-- Exercises to complete --
1. Decide whether each statement below agrees with the aerodynamics post. Answer yes or no for each, and quote the deciding words of the post exactly. (a) The Scientific American article came out in February 2020. (b) The writer accepts the Scientific American title as accurate. (c) The post says that in aerodynamics, X causes Y but Y also causes X.
2. Translate this sentence from the aerodynamics post into Spanish: "If you ask me, the title is clickbait—aerodynamics explains how planes fly."
3. Quote the part of the aerodynamics post that opens with the words containing "In February 2020, Scientific" and closes with "hard to predict.".

All posts in this series:
1. Aerodynamics is beautiful and strange. Wakes especially so
2. A not-short-enough introduction to wakes and drag
3. Big wakes and small wakes
4. How should we think about shear layers?
5. My mental model of wakes
We don't understand aerodynamics?
This is the first of a series of posts on the science of wakes (the swirling air trailing behind a vehicle like a car, truck, etc). But let's start by talking about aerodynamics in general.
In February 2020, Scientific American published an article titled No One Can Explain Why Planes Stay in the Air (subtitle: Do recent explanations solve the mysteries of aerodynamic lift?)1
If you ask me, the title is clickbait—aerodynamics explains how planes fly. However, the explanation is more convoluted than the explanations we see in other areas of "everyday physics". Aerodynamics is a field where we often can't just say "X causes Y". Instead, we can say something like "phenomena X, Y, and Z reinforce each other in a way that satisfies the laws of physics of moving air". X causes Y, but Y causes X, too. And the balance between them can be hard to predict.

-- Provided data --
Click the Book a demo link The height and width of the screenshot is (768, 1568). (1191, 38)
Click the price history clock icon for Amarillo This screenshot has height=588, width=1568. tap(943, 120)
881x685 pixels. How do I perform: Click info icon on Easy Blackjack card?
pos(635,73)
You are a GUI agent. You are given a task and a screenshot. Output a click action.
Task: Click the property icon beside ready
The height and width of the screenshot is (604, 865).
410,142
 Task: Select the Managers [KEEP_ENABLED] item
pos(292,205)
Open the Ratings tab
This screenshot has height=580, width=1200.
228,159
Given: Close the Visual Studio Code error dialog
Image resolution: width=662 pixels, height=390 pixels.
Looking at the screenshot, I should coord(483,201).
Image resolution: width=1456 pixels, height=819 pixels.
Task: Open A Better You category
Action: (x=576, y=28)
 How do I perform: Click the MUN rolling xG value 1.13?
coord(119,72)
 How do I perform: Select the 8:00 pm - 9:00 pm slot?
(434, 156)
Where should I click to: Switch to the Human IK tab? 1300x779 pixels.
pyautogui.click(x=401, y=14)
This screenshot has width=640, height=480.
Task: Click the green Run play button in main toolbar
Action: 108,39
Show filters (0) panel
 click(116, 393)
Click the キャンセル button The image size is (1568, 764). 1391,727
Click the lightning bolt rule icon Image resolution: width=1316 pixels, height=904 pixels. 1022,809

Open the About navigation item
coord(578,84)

-- Final answers --
1.
(a) Yes: "In February 2020, Scientific American published an article titled No One Can Explain Why Planes Stay in the Air"
(b) No: "If you ask me, the title is clickbait—aerodynamics explains how planes fly."
(c) Yes: "X causes Y, but Y causes X, too."

2. Si me preguntas a mí, el título es un anzuelo para atraer clics: la aerodinámica sí explica cómo vuelan los aviones.

3.
In February 2020, Scientific American published an article titled No One Can Explain Why Planes Stay in the Air (subtitle: Do recent explanations solve the mysteries of aerodynamic lift?)1
If you ask me, the title is clickbait—aerodynamics explains how planes fly. However, the explanation is more convoluted than the explanations we see in other areas of "everyday physics". Aerodynamics is a field where we often can't just say "X causes Y". Instead, we can say something like "phenomena X, Y, and Z reinforce each other in a way that satisfies the laws of physics of moving air". X causes Y, but Y causes X, too. And the balance between them can be hard to predict.